RunDeck can handle these two scenarios perfectly. It’s a central job server that can execute any given set of commands or scripts across many machines. You can define machines via XML, or use web servers that respond with a set of XML machine definitions (see chef-rundeck for a good example of this.) You can code in whatever language you want for your job scripts - RunDeck will run them on the local machine if the execute bit is set (or, if you’re running jobs across many machines, it will SCP them onto the machine and execute them via SSH.)

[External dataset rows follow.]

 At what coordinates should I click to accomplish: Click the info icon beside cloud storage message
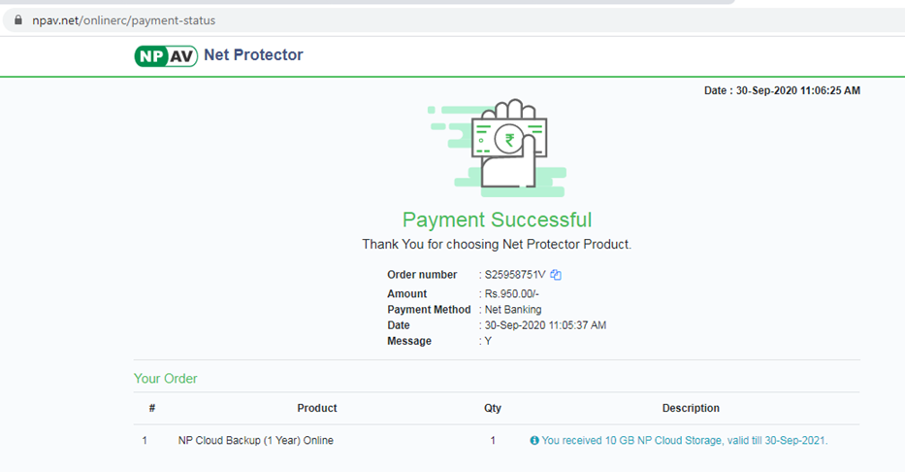click(x=534, y=441)
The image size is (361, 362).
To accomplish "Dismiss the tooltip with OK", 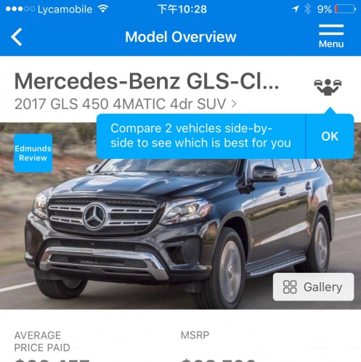I will coord(330,136).
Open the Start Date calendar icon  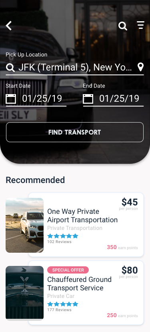[x=11, y=99]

You can define multiple job steps within a job (including using other jobs as a job step) - thus, you can, for example, have a job step that pulls down your web application code from git across all web application servers, another job step that pulls down dependencies, then one more to start the web application across all of those machines, all of which is coordinated by the RunDeck server. As another example, you can also coordinate scheduled jobs that provision EC2 servers at a certain time of the day, run some kind of processing job across all of those machines, then shut all of them down as soon as the job is finished.

There’s another way these jobs can be started, not only just by manual button pushing and cron schedules: they can also be started by hitting a URI via the provided API with an auth token. To expand on the previous example, if say you don’t have a reliable way to check to see if the processing is finished from RunDeck’s point of view, you can probably have some kind of job that’s fired from the workers, which hits the API and tells RunDeck to run a ‘reap workers’ job.

mcollective vs. RunDeck?

A few people have asked me how this compares with mcollective.

I would probably say that they’re actually complimentary with each other - mcollective is incredibly nice, in that it has a bit of a better paradigm for executing commands across a fleet of hosts (pub/sub vs. SSH in a for loop.) You can actually use mcollective as an execution provider in RunDeck, by simply specifying ‘mco’ as the executor in the config file (here’s a great example of this.) RunDeck is nice, in that you can use arbitrary scripts with RunDeck and it’ll happily use them for execution - plus, it has a GUI, which makes it nice if you need to provide a ‘one button actiony thing’ for anyone else to use. RunDeck can also run things ‘out of band’ (relative to mcollective) - for example, provisioning EC2 machines is an ‘out of band’ activity (though you can certainly implement this with mcollective as well, mcollective’s execution distribution model doesn’t seem to ‘fit’ well with actions that are meant to be run on a central machine.)

But again, you can tie mcollective with RunDeck, and they’ll both be happy together. I can see right away that the default SSH executor will likely be a pain in the ass once you get to about 100+ machines or so.

Conclusion

RunDeck is pretty damn nice. We’ve been putting it through its paces in our staging environment, and it’s held up very nicely with a wide variety of tasks that we’ve thrown at it. The only worries I have are the following:

  1. Default SSH command executor will likely start sucking after getting to about 100+ machines.
  2. Since it can execute whatever you throw at it, it’s possible that you might end up with yet another garbled mess of shell and Perl scripts. This is probably better solved with team discipline, however.
  3. There doesn’t seem to be a clear way to automate configuration changes for RunDeck - thus, be sure to keep good backups for now (though, this is probably because of my own ignorance - the API is pretty full featured, and I believe you can add new jobs via the API, but it would’ve been awesome to be able to just edit job definitions in a predictable location on the disk.)

Despite these worries, I highly recommend RunDeck - it’s helped us quite a bit so far, it’s quick to get setup, and quick to start coding against for fleet wide adhoc control.